I suggest do 3 sets of 10 reps each, or 2 sets of 15 reps each. Remember your 2 - 3 rest days to alternate between workout days! Remember before and after any routine keep water handy and stretch!! Breathe!! Warm up and cool down. Push yourself through the burn, but stop if it hurts!! Squeeze your glutes and maintain good posture!! Visualize your goal and if you can, always tell yourself "just one more!"!!!!

Getting into a routine will be easier if you make a workout schedule, and set a timer each workout. I recommend 30 - 45 minutes, get at least 20 - 30 minutes to see results within 6 - 8 weeks. If you have a difficult time making it to 20 minutes, start with 15 minutes and build up to 30 - 45 minutes. Write down your workouts you would like to do each day. Don't forget to stagger in your 2 - 3 rest days. How important is this to you?! If it's easier for you to stay focused with a friend, make that call!! Don't give up on you!! There is no doubt you can reach all your goals!! Once you get into the routine of working out, it may surprise you that you may end up craving your next workout!

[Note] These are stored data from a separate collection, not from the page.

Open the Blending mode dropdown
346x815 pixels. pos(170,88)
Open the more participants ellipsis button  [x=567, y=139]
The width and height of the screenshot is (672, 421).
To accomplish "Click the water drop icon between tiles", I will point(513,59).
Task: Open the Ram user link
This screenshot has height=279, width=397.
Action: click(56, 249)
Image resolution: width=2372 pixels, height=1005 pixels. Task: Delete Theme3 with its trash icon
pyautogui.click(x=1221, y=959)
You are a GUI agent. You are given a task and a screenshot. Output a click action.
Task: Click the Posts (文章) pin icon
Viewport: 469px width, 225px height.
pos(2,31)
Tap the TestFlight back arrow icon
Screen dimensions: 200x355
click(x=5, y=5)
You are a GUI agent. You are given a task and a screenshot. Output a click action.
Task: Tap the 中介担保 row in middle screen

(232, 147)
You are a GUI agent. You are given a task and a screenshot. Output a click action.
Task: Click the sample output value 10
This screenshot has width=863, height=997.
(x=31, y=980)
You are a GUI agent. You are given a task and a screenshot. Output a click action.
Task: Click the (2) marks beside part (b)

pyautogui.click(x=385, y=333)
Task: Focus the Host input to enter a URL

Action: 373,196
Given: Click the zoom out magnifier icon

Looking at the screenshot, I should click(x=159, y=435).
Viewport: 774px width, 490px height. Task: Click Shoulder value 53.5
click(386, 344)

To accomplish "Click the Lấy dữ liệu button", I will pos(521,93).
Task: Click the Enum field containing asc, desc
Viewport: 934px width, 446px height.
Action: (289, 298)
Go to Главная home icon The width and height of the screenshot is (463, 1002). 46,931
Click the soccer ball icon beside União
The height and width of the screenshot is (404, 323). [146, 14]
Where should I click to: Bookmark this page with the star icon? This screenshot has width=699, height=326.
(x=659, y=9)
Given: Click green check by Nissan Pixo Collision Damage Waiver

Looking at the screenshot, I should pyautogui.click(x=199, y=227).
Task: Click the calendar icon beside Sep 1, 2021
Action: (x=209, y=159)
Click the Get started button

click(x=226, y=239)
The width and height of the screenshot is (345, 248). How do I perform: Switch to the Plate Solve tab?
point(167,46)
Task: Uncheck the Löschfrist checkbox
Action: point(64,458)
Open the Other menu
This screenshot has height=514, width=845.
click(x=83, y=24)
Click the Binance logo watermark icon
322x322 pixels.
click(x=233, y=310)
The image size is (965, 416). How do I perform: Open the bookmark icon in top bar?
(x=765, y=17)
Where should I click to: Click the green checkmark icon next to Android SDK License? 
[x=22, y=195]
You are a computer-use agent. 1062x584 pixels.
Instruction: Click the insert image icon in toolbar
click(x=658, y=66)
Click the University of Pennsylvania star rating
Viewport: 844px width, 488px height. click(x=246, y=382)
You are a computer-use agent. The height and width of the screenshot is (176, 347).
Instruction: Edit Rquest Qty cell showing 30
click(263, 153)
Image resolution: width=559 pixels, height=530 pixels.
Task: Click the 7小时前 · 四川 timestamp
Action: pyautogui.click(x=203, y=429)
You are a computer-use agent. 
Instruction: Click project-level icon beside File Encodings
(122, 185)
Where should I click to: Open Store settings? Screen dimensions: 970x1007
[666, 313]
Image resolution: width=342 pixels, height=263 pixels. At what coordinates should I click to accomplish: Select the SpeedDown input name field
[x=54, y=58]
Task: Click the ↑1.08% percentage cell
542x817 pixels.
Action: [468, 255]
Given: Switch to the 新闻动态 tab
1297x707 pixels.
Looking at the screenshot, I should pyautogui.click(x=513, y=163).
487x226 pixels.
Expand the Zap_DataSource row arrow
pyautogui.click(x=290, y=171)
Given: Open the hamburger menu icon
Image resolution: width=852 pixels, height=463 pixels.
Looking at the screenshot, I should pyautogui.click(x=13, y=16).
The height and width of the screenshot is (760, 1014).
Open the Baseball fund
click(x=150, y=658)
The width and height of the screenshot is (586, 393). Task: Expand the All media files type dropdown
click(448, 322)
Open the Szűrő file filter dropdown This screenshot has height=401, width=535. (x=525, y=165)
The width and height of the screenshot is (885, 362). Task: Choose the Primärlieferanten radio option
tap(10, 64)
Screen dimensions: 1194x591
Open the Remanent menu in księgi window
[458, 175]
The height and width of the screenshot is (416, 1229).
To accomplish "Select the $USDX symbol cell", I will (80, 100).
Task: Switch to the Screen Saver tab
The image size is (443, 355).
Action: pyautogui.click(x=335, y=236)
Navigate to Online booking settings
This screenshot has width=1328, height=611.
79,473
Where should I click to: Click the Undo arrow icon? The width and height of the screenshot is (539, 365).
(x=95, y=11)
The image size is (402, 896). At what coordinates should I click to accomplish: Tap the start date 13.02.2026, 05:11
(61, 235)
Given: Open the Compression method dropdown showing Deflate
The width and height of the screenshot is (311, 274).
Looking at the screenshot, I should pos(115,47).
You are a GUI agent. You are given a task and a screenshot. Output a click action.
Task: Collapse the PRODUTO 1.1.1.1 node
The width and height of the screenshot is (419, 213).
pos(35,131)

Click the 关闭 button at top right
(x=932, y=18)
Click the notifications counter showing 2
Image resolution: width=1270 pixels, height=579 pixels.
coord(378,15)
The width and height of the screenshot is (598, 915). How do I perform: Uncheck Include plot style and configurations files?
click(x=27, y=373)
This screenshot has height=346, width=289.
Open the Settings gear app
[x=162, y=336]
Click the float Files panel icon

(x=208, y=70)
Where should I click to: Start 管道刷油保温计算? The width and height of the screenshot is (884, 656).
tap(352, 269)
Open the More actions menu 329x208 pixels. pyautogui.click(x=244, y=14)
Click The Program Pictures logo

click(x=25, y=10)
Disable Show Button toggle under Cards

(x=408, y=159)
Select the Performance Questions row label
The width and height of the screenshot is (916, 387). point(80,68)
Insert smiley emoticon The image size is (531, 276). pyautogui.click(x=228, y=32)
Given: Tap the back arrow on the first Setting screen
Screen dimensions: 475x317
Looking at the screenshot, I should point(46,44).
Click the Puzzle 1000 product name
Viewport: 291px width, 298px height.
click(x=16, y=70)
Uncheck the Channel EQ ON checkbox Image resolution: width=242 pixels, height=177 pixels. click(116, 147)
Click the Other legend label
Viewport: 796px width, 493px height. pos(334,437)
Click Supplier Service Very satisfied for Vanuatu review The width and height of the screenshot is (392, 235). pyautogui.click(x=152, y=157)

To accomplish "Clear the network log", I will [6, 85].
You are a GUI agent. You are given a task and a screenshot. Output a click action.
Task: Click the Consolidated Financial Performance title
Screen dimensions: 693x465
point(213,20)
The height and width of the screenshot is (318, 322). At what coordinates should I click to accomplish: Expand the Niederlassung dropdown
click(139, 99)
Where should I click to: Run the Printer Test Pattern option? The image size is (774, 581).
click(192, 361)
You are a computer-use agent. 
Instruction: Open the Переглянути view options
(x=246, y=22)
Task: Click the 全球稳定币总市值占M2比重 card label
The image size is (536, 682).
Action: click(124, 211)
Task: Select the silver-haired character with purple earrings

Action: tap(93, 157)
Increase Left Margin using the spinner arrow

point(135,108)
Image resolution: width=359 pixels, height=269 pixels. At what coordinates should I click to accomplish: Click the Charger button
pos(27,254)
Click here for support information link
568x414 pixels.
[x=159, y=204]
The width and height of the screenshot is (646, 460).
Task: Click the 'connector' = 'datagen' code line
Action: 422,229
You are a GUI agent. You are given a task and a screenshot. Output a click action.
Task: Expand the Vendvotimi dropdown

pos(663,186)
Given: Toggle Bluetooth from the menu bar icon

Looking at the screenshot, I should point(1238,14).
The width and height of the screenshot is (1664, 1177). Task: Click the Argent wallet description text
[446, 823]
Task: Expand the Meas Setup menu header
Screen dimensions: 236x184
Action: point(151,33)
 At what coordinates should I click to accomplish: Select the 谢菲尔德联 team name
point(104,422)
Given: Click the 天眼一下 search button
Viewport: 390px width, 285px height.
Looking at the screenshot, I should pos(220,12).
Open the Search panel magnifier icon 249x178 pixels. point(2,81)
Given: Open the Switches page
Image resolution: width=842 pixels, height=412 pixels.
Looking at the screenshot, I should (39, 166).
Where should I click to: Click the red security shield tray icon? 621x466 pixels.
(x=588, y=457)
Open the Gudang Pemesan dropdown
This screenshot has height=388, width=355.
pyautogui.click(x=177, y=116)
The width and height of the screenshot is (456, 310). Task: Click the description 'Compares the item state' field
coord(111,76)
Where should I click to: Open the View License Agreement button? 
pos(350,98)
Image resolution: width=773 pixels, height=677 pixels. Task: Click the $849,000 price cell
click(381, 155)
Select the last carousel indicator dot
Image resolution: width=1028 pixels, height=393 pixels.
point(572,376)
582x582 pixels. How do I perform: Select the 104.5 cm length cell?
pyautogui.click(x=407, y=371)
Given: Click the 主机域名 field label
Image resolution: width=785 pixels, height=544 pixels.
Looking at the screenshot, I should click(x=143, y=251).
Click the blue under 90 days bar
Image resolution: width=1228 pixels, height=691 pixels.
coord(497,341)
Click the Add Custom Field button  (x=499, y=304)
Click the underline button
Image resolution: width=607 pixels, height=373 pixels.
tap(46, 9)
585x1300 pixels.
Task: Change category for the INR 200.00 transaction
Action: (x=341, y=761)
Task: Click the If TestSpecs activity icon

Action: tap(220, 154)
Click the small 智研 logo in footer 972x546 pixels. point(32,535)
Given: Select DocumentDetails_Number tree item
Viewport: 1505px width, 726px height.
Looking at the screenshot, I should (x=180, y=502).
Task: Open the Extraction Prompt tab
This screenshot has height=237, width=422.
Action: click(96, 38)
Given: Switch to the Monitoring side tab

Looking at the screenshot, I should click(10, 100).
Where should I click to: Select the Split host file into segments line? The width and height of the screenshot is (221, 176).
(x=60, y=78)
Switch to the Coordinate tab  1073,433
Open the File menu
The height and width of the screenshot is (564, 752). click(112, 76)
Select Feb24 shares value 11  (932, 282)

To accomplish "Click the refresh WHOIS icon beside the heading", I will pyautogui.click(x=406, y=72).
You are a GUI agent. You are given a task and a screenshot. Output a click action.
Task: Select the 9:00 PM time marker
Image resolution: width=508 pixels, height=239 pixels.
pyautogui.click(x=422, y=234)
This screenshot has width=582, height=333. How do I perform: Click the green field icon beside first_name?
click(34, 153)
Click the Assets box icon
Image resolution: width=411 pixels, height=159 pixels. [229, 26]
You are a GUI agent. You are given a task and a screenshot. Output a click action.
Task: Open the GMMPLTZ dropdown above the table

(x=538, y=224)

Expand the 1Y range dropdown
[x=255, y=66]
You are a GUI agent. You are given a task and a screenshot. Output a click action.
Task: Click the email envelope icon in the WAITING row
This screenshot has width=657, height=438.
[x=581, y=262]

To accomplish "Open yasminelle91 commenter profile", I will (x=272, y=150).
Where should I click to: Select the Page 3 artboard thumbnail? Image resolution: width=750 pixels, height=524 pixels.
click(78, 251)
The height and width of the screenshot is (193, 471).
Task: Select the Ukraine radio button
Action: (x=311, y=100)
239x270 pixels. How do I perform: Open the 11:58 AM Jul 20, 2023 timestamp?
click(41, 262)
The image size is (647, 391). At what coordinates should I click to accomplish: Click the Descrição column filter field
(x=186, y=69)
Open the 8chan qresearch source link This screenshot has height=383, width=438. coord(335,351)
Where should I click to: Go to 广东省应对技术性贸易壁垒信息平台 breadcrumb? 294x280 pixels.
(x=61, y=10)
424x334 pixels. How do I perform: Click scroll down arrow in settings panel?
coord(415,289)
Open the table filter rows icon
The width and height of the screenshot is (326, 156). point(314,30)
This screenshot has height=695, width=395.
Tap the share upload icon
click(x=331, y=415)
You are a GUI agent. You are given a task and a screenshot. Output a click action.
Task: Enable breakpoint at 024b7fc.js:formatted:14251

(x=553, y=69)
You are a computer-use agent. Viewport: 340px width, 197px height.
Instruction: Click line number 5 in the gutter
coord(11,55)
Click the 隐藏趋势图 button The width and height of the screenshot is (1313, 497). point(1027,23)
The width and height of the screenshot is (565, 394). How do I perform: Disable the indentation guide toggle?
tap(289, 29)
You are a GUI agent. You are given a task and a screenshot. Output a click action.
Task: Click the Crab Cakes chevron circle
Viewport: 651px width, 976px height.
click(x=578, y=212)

Adding weights, even light weights, is good for you (start with 2 pound dumbbells, or a small soup cans if you don't have weights). Using weights can help you improve your posture when you use them with exercises which use your core to stabalize and balance. Some of the exercises may seem simple, but when you hold a 8 pound dumbbell in each hand and do a set of 10, bent-over reverse fly - believe me, you feel the burn! ~~If you don't have dumbbells, use large, or small soup cans, buy 2 gallons of water from a store (remember, 1 gallon = 8 pounds), or wash and reuse your gallon of milk. If you aren't comfortable using weights, still do the exercise. Working and stimulating your muscles is better than not doing anything!!~~

In any workout routine, it is best to give yourself time! Push yourself, yes - but not to the point where you get hurt and cannot work out the next day. Give yourself at least 6-8 weeks to see a noticable difference (though it is possible see results sooner, your results depend on you!). The greatest, and easiest things I suggest is always squeeze your glutes and maintain good posture; walk on your toes (like your wearing stillettoes ;0) and do the model walk everywhere you go (walk with one foot directly in front of the other, while maintaining posture and squeezing your glutes - this will also give you a little bit of a sass in your step ;0). Mostly, don't beat yourself up!! Give yourself credit for effort and push yourself more each day!!